Я видела ее вчера. Мне позволили сопровождать детей. Этим я, понятно, обязана имени Фреда. Спасибо и за это! Ты и представить себе не можешь, какая замечательная женщина твоя сестра! Она не видит ничего необыкновенного в том, что сделала. Ее удивило, что я взяла детей к себе, она решила, что это только из-за тебя. Поверь мне, она ошибается! Я сказала ей, какое это для меня счастье, мне даже стыдно было в нем сознаться. Кроме того, мне непременно хотелось сказать ей, что хотя я в общем плохо разбираюсь в этих сложных вещах, о которых нельзя писать, но именно из-за того, что она сделала, я чувствую себя кругом ее должницей. Даже сама не могу объяснить — почему. Я хочу, чтобы ты верно понял меня: некоторое время тому назад я подолгу говорила об этих вещах с одним раненым, честным, простым парнем. Убедил ли он меня? Пожалуй, не вполне. Но у него на все это очень прямолинейный взгляд, возможно, недоступный мне. Правы ли эти люди в главном? Откуда мне знать? В том, что они говорят (я живо, по-новому ощутила это с Ивонной), есть что-то волнующее и новое для меня. Из всего, что говорят мои близкие — ничего не поделаешь, близкие — чему меня учили, что я читала, кроме отдельных мест, главным образом в стихах, ничто так не проникало мне в душу.
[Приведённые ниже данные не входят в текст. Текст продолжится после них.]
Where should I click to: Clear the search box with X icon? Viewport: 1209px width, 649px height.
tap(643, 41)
Я пишу тебе все подряд, а между тем многое не могу объяснить — не знаю, что ты тут поймешь. Все равно. Мне важно, чтобы из всей этой путаницы ты запомнил одно: я люблю тебя и, что бы ни случилось, Жан, родной, я буду твоей, я и теперь твоя…»
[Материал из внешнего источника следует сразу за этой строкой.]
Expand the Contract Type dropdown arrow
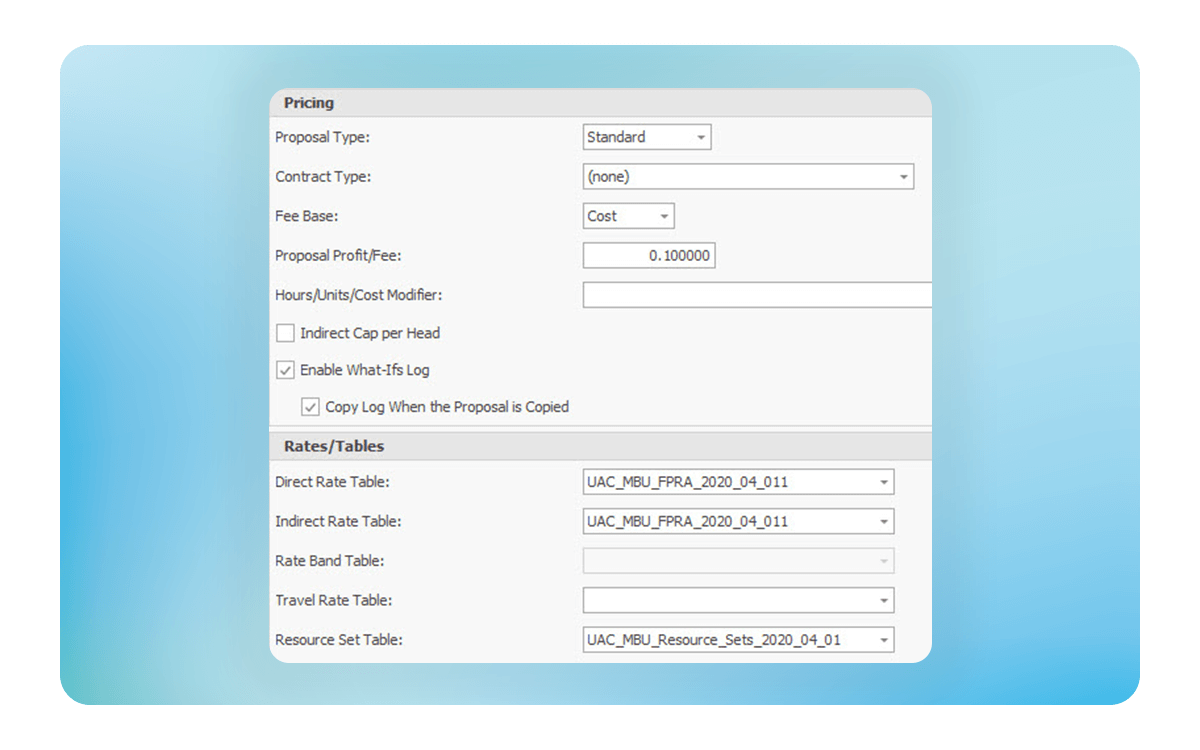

Полковник Ламиран, начальник санитарной службы дивизии, прибыл на пункт Давэна де Сессак почти в тот момент, когда главврач получил приказ сняться с места. Он обсуждал этот приказ с Фенестром, Сорбеном и Бурра. Зачем нас швыряют взад-вперед? Что ж это? Утром мы были к востоку от Камбрэ, возле Ле-Като, и нас заставили мчаться сломя голову, потому что неприятельские танки появились в Ландреси и, по слухам, направляются в Ле-Като. По последним данным, слухи были ложные. И тем не менее…. мы откатились на сорок километров к юго-западу и оказались… на сколько? Километров на десять-одиннадцать восточнее Перонна… Подумайте — Перонна! А теперь нас гонят, по моему подсчету, за сорок километров отсюда прямо на север — взгляните сами на карту… место назначения в двенадцати километрах к западу от Камбрэ. Что это за кадриль?
Бурра почесал затылок. Из всего этого ясно одно: никто понятия не имеет, куда девался фронт.